### PROMPT
Count every line below containing "will"; state the number only.
INPUT RECORDS Start Marker
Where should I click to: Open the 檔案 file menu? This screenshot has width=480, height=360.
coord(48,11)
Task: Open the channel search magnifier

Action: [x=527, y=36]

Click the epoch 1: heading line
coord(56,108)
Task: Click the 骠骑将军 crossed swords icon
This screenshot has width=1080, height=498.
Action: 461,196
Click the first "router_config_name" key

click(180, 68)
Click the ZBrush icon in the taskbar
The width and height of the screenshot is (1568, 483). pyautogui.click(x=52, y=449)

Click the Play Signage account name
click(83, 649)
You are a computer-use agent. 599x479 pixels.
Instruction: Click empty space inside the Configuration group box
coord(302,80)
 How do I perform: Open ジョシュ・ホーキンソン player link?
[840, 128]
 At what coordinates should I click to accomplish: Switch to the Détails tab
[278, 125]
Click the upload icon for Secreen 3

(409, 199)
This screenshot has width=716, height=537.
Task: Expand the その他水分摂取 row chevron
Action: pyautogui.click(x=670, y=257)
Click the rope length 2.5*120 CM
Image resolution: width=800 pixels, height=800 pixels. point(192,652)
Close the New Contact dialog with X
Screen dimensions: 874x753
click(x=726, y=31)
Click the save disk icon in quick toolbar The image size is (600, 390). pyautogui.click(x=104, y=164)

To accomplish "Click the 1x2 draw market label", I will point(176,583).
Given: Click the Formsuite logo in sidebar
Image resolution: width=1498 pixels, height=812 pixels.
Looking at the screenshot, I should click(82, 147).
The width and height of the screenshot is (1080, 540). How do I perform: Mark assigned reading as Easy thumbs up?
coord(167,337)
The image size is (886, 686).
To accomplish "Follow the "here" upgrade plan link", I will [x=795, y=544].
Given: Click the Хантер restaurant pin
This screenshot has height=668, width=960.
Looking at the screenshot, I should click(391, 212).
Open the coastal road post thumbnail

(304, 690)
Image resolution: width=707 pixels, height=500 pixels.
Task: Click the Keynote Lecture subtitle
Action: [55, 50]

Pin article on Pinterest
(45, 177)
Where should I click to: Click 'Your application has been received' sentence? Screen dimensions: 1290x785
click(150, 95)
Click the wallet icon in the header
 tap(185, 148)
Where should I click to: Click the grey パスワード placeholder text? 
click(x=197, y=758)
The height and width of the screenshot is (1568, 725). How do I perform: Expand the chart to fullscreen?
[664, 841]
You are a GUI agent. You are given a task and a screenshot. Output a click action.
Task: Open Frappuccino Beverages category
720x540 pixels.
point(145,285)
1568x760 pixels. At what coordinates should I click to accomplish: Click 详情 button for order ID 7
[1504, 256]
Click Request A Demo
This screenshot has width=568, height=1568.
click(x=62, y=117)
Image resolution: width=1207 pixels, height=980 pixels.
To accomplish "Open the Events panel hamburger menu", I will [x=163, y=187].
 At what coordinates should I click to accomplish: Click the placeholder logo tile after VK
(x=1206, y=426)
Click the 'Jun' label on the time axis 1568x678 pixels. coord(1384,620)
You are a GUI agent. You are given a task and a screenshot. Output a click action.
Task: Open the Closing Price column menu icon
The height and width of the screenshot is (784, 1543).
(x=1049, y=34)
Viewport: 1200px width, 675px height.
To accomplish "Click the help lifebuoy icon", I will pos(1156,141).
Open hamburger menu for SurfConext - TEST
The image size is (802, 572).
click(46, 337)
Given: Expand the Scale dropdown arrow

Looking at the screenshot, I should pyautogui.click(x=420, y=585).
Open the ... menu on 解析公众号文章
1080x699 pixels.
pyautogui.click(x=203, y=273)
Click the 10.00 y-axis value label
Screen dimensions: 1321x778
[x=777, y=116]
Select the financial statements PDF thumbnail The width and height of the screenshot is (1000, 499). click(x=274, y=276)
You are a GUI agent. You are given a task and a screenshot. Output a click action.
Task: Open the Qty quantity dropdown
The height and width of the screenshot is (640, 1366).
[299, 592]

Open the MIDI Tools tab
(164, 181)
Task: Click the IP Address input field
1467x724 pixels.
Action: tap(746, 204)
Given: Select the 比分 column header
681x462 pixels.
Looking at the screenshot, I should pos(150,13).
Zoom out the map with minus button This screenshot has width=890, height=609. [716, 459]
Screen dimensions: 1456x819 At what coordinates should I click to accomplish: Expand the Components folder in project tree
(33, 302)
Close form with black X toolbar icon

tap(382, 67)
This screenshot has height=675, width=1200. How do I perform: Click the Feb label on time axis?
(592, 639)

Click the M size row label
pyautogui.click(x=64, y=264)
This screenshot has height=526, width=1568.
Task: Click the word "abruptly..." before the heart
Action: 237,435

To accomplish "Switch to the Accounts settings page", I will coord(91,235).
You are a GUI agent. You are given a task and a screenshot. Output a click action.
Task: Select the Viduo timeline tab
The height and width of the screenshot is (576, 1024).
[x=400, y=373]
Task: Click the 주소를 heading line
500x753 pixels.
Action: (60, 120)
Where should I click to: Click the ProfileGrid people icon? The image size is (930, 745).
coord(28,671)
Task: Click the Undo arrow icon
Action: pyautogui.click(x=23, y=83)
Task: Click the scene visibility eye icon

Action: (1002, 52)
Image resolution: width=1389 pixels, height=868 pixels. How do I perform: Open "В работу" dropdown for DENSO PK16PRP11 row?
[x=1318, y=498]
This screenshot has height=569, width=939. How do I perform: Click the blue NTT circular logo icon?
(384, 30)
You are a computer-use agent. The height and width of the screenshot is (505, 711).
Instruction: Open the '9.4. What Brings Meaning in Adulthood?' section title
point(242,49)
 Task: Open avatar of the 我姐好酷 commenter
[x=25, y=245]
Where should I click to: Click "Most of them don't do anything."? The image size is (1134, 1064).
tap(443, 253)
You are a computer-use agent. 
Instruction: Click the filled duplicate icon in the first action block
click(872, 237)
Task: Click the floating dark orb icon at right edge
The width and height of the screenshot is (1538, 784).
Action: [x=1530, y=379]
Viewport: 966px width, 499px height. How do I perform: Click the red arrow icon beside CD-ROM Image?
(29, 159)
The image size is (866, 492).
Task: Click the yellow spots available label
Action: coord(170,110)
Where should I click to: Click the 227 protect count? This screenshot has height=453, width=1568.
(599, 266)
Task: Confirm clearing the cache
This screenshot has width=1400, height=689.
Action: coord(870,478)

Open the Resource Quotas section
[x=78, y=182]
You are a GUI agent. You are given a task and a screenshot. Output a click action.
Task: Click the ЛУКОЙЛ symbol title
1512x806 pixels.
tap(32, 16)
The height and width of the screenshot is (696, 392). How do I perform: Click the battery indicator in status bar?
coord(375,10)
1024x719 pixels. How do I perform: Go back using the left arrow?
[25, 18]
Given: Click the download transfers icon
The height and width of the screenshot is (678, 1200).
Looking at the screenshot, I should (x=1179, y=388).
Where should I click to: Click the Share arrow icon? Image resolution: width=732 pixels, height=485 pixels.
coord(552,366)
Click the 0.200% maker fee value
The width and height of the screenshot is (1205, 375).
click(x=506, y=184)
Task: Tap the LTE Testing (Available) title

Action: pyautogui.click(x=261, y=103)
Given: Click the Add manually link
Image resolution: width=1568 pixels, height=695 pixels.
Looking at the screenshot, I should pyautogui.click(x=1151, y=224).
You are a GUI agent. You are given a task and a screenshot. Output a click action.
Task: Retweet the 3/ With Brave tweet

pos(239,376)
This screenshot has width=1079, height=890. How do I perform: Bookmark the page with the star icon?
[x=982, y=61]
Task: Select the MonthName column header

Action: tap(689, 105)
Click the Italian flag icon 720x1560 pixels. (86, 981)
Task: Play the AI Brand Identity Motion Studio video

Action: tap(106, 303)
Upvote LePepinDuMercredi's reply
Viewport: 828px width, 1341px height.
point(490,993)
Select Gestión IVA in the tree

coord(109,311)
INPUT RECORDS End Marker
### RESULT FOR THIS TASK
5